- EXERCISE BRIEF
Repeat the material below word for word, keeping every line in its original order.

- ENTRIES PROVIDED
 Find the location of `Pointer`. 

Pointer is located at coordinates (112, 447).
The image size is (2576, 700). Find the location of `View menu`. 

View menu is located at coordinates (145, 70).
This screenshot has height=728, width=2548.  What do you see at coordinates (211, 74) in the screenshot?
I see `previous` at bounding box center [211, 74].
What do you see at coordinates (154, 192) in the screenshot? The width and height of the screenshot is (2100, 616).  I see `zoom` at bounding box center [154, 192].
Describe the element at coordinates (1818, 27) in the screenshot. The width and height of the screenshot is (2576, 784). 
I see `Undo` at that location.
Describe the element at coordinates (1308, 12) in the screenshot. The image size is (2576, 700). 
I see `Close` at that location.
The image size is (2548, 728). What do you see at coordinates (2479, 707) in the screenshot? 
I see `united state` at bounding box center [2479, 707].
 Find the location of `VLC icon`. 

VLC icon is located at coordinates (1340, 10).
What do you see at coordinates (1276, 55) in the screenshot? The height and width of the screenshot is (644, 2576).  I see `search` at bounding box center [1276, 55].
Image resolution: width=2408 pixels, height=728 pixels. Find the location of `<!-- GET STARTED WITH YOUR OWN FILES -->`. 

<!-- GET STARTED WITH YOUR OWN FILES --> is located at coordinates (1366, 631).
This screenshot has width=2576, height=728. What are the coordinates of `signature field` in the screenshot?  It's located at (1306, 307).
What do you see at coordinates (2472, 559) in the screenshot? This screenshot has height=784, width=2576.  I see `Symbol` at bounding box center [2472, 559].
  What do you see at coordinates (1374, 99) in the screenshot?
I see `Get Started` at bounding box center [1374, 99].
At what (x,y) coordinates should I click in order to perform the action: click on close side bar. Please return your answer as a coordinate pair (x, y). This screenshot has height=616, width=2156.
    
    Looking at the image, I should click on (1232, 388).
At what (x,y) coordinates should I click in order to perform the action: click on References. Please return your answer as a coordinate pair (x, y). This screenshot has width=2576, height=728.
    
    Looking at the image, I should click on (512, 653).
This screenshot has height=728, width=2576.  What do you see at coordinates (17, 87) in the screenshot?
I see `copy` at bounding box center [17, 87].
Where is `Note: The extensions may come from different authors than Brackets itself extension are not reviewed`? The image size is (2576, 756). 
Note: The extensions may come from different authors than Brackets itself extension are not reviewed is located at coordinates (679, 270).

- EXERCISE RESPONSE
 Find the location of `Pointer`. 

Pointer is located at coordinates (112, 447).
The image size is (2576, 700). Find the location of `View menu`. 

View menu is located at coordinates (145, 70).
This screenshot has height=728, width=2548.  What do you see at coordinates (211, 74) in the screenshot?
I see `previous` at bounding box center [211, 74].
What do you see at coordinates (154, 192) in the screenshot? The width and height of the screenshot is (2100, 616).  I see `zoom` at bounding box center [154, 192].
Describe the element at coordinates (1818, 27) in the screenshot. The width and height of the screenshot is (2576, 784). 
I see `Undo` at that location.
Describe the element at coordinates (1308, 12) in the screenshot. The image size is (2576, 700). 
I see `Close` at that location.
The image size is (2548, 728). What do you see at coordinates (2479, 707) in the screenshot? 
I see `united state` at bounding box center [2479, 707].
 Find the location of `VLC icon`. 

VLC icon is located at coordinates (1340, 10).
What do you see at coordinates (1276, 55) in the screenshot? The height and width of the screenshot is (644, 2576).  I see `search` at bounding box center [1276, 55].
Image resolution: width=2408 pixels, height=728 pixels. Find the location of `<!-- GET STARTED WITH YOUR OWN FILES -->`. 

<!-- GET STARTED WITH YOUR OWN FILES --> is located at coordinates (1366, 631).
This screenshot has width=2576, height=728. What are the coordinates of `signature field` in the screenshot?  It's located at (1306, 307).
What do you see at coordinates (2472, 559) in the screenshot? This screenshot has height=784, width=2576.  I see `Symbol` at bounding box center [2472, 559].
  What do you see at coordinates (1374, 99) in the screenshot?
I see `Get Started` at bounding box center [1374, 99].
At what (x,y) coordinates should I click in order to perform the action: click on close side bar. Please return your answer as a coordinate pair (x, y). This screenshot has height=616, width=2156.
    
    Looking at the image, I should click on (1232, 388).
At what (x,y) coordinates should I click in order to perform the action: click on References. Please return your answer as a coordinate pair (x, y). This screenshot has width=2576, height=728.
    
    Looking at the image, I should click on (512, 653).
This screenshot has height=728, width=2576.  What do you see at coordinates (17, 87) in the screenshot?
I see `copy` at bounding box center [17, 87].
Where is `Note: The extensions may come from different authors than Brackets itself extension are not reviewed`? The image size is (2576, 756). 
Note: The extensions may come from different authors than Brackets itself extension are not reviewed is located at coordinates (679, 270).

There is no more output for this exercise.